From an historical perspective, this is vexing. While the British were sitting home, the Russians were eating rats and fighting the Germans in the mud and snow. But I’m not sure even the Russians make movies about them. If my assessment of British military performance sounds harsh, those severe doubts were shared by contemporary British leadership, including at times Winston Churchill. But you’re not likely to hear that in the upcoming Churchill biopic “Darkest Hour.”
Wild plaudits have greeted Christopher Nolan’s technically-superb movie; I find myself admiring, impressed, but not in love. The film takes place on land (soldiers on the beach, dodging Nazi bombing raids), on air (Tom Hardy as a British fighter pilot dogfighting over the English Channel), and on sea (Mark Rylance, steering a small civilian boat to France). Each operates inside its own perspective and timeline. They overlap, but they are not always presented in a linear fashion. That’s a perfectly-just approach but it should add up to something, moments of brilliance or insight. A night-time scene can incongruously precede a daytime scene. But the two have to rhyme in some way. In “Dunkirk,” they achieve this only sometimes. Too often, it feels like trickery, through haphazard editing and storytelling.
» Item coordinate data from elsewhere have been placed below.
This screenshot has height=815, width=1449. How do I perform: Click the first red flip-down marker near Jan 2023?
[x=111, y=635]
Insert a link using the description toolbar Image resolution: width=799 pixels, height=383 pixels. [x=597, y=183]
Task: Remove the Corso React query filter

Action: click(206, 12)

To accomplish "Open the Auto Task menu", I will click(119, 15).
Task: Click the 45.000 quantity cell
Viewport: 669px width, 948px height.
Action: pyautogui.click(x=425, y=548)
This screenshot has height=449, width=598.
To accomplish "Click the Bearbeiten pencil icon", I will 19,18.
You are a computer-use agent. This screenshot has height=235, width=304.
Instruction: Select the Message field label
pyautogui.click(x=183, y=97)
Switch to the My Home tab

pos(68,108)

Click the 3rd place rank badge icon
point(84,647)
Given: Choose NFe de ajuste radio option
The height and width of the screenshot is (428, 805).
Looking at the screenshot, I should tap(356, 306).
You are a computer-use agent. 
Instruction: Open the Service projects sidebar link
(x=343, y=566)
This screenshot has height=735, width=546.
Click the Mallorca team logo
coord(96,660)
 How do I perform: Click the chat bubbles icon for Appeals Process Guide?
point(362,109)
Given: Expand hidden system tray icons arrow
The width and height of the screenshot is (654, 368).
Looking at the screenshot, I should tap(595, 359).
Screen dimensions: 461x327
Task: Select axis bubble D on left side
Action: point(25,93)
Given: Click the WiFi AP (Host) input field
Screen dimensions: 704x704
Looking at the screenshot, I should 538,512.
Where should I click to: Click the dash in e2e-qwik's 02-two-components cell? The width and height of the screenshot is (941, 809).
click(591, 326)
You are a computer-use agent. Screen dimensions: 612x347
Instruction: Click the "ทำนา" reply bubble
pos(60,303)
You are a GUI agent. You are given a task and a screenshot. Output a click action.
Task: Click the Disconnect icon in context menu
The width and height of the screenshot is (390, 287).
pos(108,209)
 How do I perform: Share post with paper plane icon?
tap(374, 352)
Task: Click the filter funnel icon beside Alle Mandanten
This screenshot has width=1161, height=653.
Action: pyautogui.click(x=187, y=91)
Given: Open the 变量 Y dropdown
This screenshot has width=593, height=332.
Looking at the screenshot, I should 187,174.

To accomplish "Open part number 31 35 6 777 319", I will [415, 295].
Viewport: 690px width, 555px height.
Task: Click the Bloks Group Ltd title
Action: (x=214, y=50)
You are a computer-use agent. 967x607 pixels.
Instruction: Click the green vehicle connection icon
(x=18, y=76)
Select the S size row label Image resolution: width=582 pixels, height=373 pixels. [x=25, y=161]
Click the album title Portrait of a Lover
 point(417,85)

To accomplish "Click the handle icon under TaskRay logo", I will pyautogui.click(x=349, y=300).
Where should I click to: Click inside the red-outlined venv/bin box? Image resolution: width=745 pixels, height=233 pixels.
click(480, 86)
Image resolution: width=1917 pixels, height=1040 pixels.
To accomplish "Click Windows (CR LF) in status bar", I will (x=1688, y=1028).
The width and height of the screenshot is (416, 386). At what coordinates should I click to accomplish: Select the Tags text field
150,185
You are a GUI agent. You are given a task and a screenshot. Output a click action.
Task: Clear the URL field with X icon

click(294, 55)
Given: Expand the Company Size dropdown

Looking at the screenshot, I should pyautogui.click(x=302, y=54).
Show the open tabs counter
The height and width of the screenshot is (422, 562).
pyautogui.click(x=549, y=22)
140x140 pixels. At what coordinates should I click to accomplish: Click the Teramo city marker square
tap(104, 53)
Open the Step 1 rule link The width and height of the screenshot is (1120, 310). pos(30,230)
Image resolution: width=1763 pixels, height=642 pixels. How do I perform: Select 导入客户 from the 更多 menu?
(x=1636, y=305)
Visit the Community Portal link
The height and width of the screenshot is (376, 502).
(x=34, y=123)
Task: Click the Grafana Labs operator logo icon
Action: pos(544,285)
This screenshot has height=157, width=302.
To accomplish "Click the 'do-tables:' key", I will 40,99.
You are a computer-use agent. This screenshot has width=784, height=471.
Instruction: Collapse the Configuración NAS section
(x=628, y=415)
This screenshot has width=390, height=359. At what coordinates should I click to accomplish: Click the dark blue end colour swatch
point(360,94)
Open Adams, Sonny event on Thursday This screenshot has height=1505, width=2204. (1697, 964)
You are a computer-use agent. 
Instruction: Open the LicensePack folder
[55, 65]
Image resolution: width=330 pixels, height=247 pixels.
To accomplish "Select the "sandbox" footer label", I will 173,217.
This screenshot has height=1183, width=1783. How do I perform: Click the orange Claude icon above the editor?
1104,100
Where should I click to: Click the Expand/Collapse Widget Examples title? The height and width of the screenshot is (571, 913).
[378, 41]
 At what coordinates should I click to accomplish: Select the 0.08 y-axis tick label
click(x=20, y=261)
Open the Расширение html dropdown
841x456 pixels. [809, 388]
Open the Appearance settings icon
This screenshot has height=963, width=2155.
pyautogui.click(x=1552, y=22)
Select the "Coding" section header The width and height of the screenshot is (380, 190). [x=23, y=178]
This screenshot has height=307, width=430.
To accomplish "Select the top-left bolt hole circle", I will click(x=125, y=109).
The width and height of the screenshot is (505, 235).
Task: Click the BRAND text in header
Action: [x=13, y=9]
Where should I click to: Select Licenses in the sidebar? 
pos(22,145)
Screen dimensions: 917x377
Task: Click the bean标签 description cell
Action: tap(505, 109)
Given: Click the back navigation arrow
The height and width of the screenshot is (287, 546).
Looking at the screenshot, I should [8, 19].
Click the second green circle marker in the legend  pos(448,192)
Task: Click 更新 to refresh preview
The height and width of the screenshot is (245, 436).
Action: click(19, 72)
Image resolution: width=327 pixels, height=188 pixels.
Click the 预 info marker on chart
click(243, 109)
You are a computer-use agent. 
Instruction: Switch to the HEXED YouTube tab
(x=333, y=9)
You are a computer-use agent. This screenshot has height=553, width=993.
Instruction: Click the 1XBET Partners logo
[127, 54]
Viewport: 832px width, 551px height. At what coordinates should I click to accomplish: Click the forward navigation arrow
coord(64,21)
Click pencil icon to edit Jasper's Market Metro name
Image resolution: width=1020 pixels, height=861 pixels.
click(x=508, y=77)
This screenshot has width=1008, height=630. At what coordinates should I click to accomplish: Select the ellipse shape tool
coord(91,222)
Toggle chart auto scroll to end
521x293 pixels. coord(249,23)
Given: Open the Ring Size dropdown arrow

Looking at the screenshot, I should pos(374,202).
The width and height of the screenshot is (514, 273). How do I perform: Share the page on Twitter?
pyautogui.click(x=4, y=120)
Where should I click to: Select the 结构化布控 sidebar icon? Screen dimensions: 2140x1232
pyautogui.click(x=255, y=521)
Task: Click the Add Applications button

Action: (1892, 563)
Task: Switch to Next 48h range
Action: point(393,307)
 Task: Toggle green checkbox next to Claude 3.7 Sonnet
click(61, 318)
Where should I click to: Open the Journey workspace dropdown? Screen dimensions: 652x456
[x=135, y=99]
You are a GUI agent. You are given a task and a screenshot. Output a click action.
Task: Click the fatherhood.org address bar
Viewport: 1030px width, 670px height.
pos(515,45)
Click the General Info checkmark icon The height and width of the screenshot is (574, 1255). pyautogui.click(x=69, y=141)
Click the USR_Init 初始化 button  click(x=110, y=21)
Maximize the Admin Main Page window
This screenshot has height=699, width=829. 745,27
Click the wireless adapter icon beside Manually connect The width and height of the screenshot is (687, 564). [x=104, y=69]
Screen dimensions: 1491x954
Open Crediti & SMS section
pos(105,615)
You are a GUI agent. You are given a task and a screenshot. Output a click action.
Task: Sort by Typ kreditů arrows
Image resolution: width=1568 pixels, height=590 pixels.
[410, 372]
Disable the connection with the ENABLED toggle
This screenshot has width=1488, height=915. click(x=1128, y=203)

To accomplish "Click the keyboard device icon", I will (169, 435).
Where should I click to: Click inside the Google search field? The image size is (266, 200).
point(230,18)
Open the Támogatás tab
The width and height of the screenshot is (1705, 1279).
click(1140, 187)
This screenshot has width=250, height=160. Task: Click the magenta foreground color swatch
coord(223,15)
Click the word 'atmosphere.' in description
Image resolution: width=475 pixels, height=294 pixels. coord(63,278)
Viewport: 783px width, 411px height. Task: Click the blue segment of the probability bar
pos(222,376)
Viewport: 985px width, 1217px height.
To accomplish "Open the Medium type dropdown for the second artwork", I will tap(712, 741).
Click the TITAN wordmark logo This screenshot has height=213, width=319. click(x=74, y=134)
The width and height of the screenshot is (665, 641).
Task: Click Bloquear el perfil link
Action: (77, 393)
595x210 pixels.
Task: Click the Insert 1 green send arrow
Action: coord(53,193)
Nolan shot the film with an IMAX lens onto throwback 70mm film. In its sixties heyday, that extra-widescreen film stock was used on visually-stunning epics like “Lawrence of Arabia” (this film is among those listed in our 100 Years of Must-See Films). In “Dunkirk,” the clarity and depth lures you into a realer than real experience, almost shocking, that digital simply does not provide. Especially brilliant, hypnotic, even, are the shots from Hardy’s cockpit out over the Channel. You feel like the camera lens is sucking up the whole world.
Nolan is often noted for having a fixation on Kubrick. This is mistaken. “Inception,” for instance, seems to owe its debts to Tarkovsky, reworked as an action film. But I bring up Kubrick to make this point about “Dunkirk” – this is the least talkative movie released by a major Hollywood studio (Warner Bros.) in forever. If someone put a stopwatch to it, it might rival “2001” in silences.
There’s a habit among film critics to treat real life/historical stories with greater importance. While I think well of “Dunkirk,” I prefer Nolan’s fictional landscapes: he gets to mold the world to the story, and they seem more loaded with ideas. While I wouldn’t call “Dunkirk” a beached movie–in fact, go see it–I don’t see it as flying so high.